Global Positioning System (GPS)
The Global Positioning System (GPS) was developed by the Department of Defense to provide a reliable and accurate positioning system for mobile military platforms operating around the world. The widespread use of GPS has led to inexpensive GPS receivers that are now available for commercial use.
GPS satellites follow a circular orbit about 20,000 kilometers above the center of the Earth. Because of the long distances involved, the power of the ranging signals transmitted by the satellites is significantly reduced by the time the signal reaches the GPS receiver. For this reason, GPS receivers have difficulty operating in heavily wooded areas and inside buildings.

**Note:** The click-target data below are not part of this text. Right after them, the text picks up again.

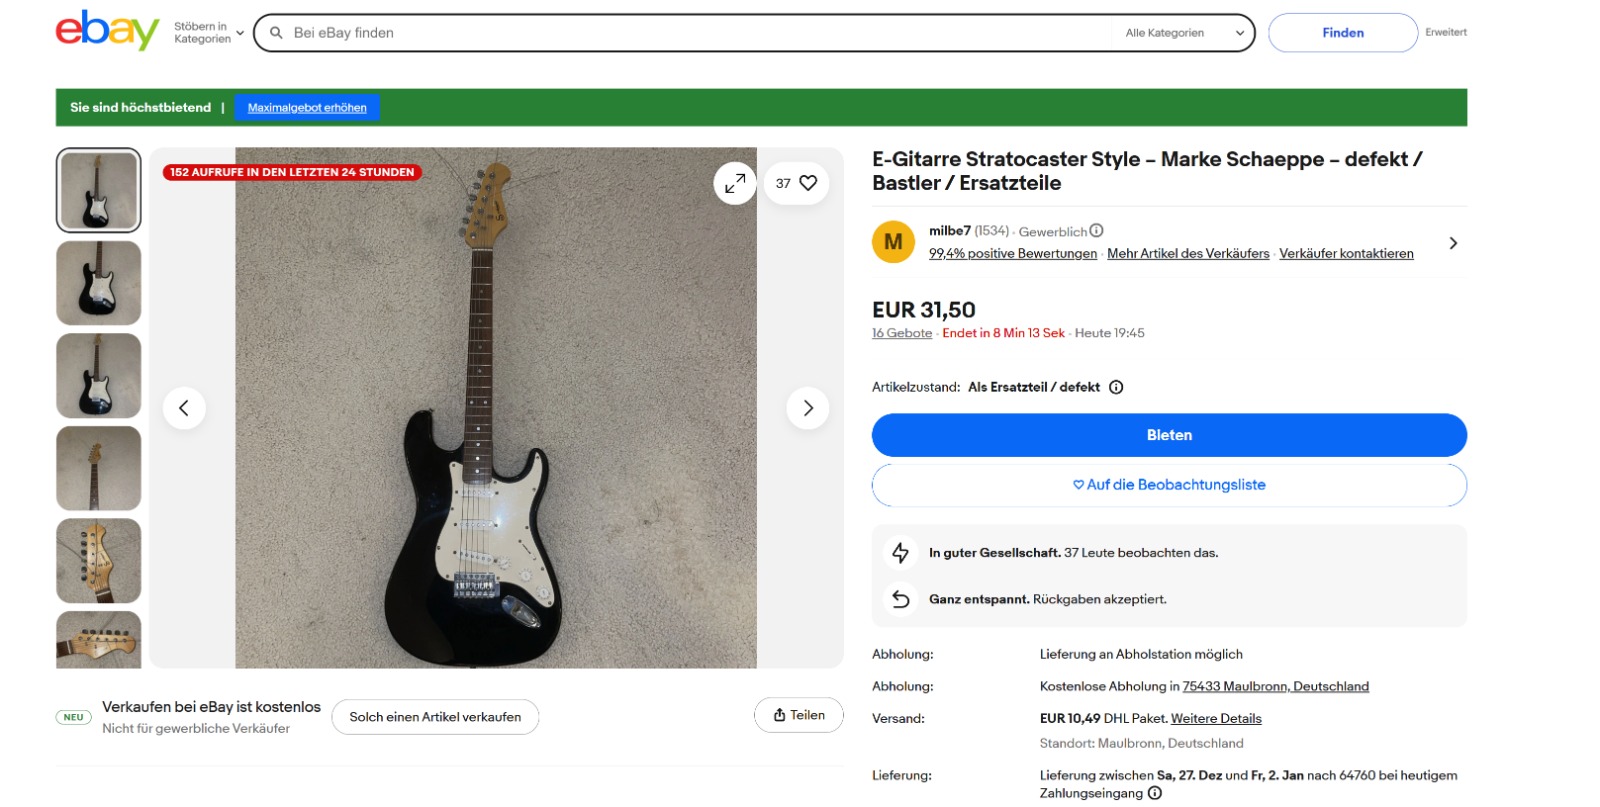
Task: Expand seller details chevron for milbe7
Action: pyautogui.click(x=1453, y=243)
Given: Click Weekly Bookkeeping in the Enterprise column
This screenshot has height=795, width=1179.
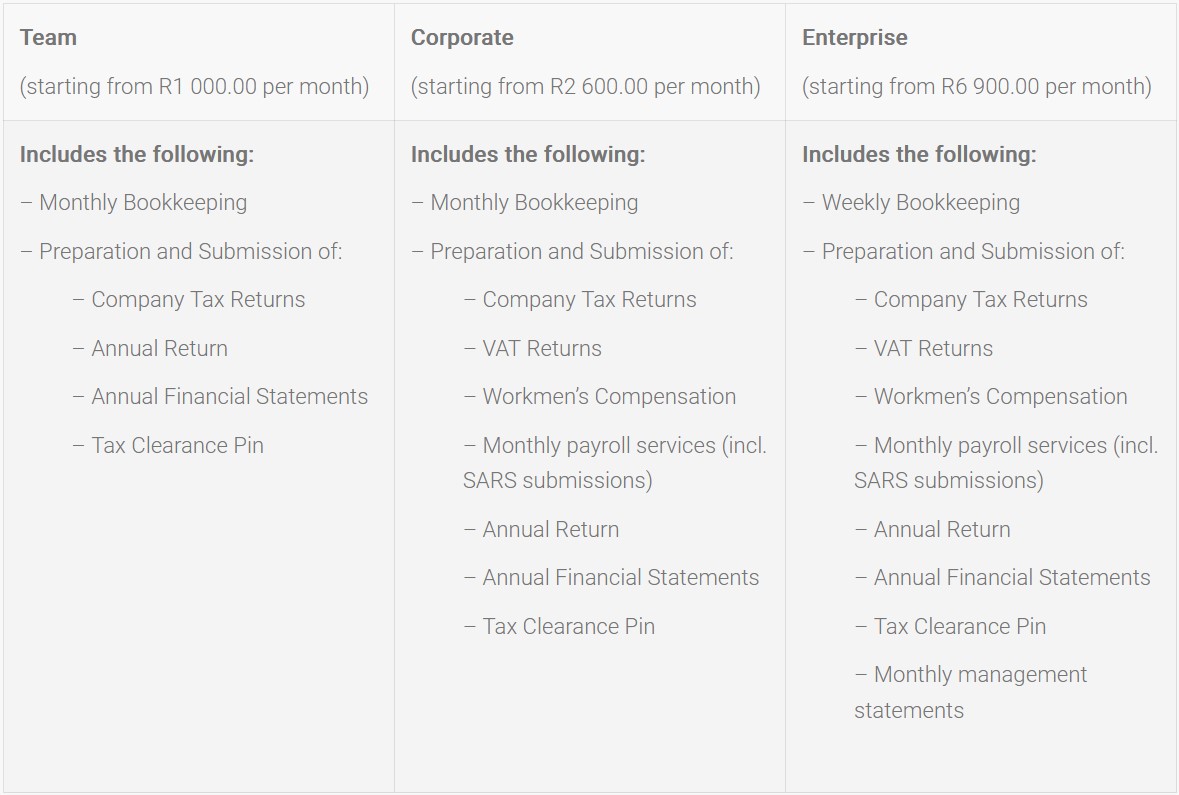Looking at the screenshot, I should coord(920,203).
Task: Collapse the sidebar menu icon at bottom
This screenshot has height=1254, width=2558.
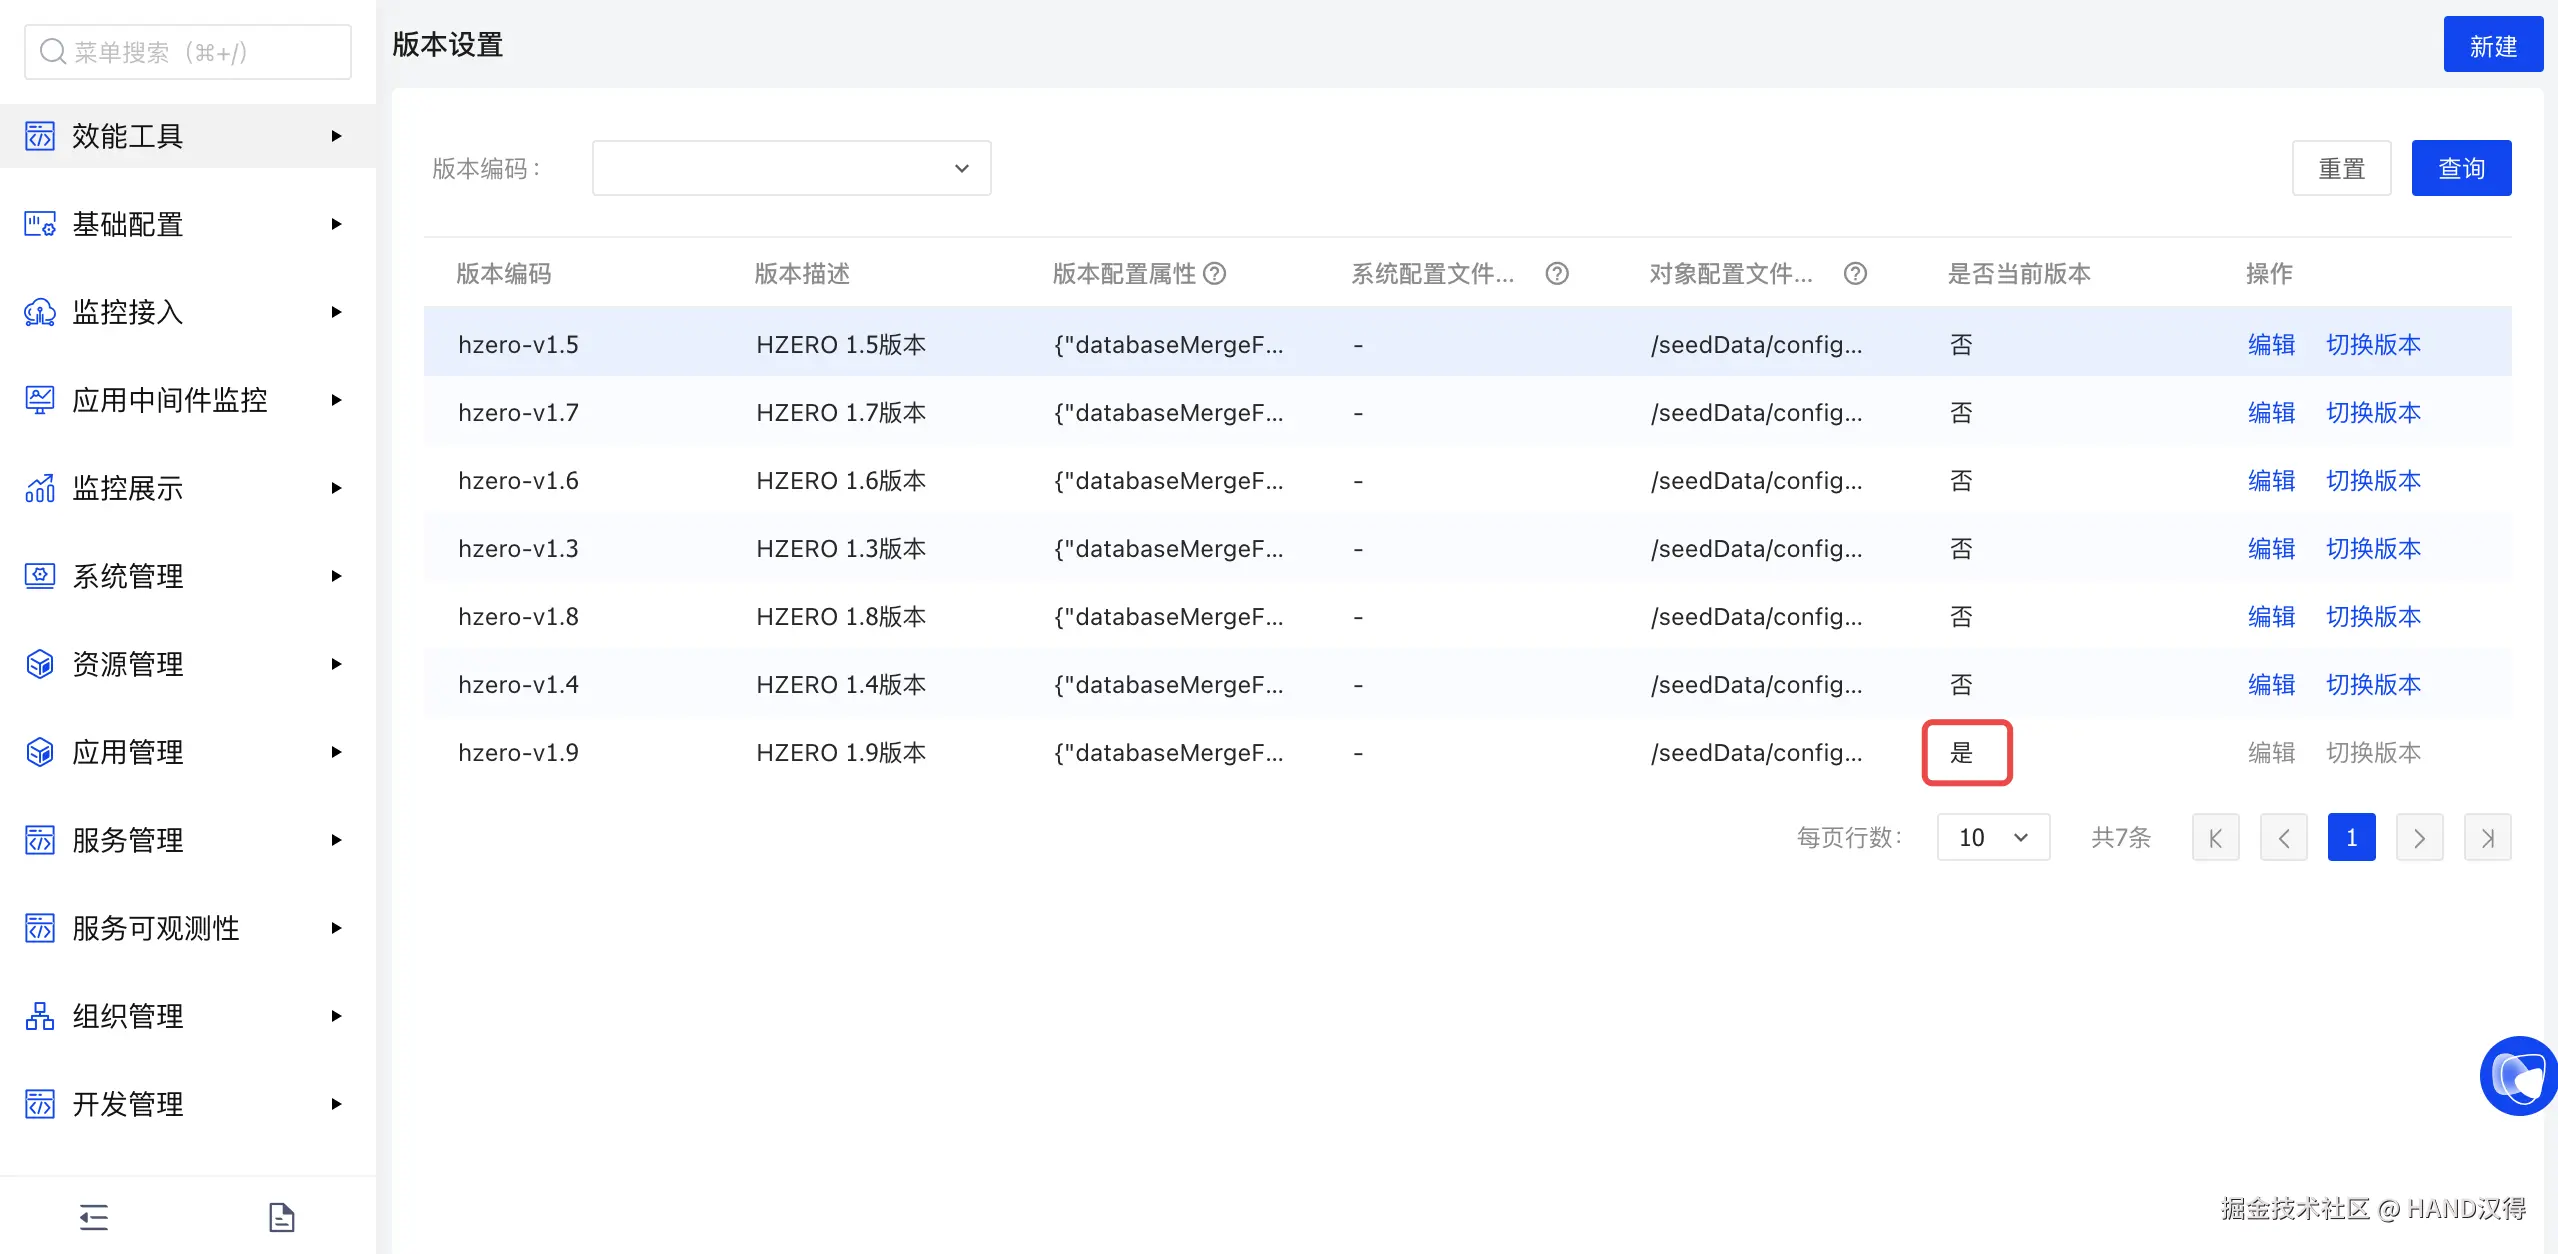Action: tap(94, 1217)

Metron is currently working with the Space and Naval Warfare Systems Center and the GPS Joint Program Office to develop algorithms that integrate GPS signals with ranging signals from other radiolocation networks. The integrated navigation system will be less susceptible to interference and line-of-sight visibility constraints because ranging data is collected from multiple sources.
The Department of Defense has developed several other radiolocation systems in addition to GPS. These systems are typically used in small areas and do not provide global coverage. However, they do provide a secondary source of position information that can be used to improve the performance of GPS.
Metron uses a small network of five GPS receivers for field testing and algorithm development. Handheld computers are attached to each GPS receiver so that data can be recorded for analysis. Embedded radio transceivers in each handheld computer allow position information to be transmitted between network nodes.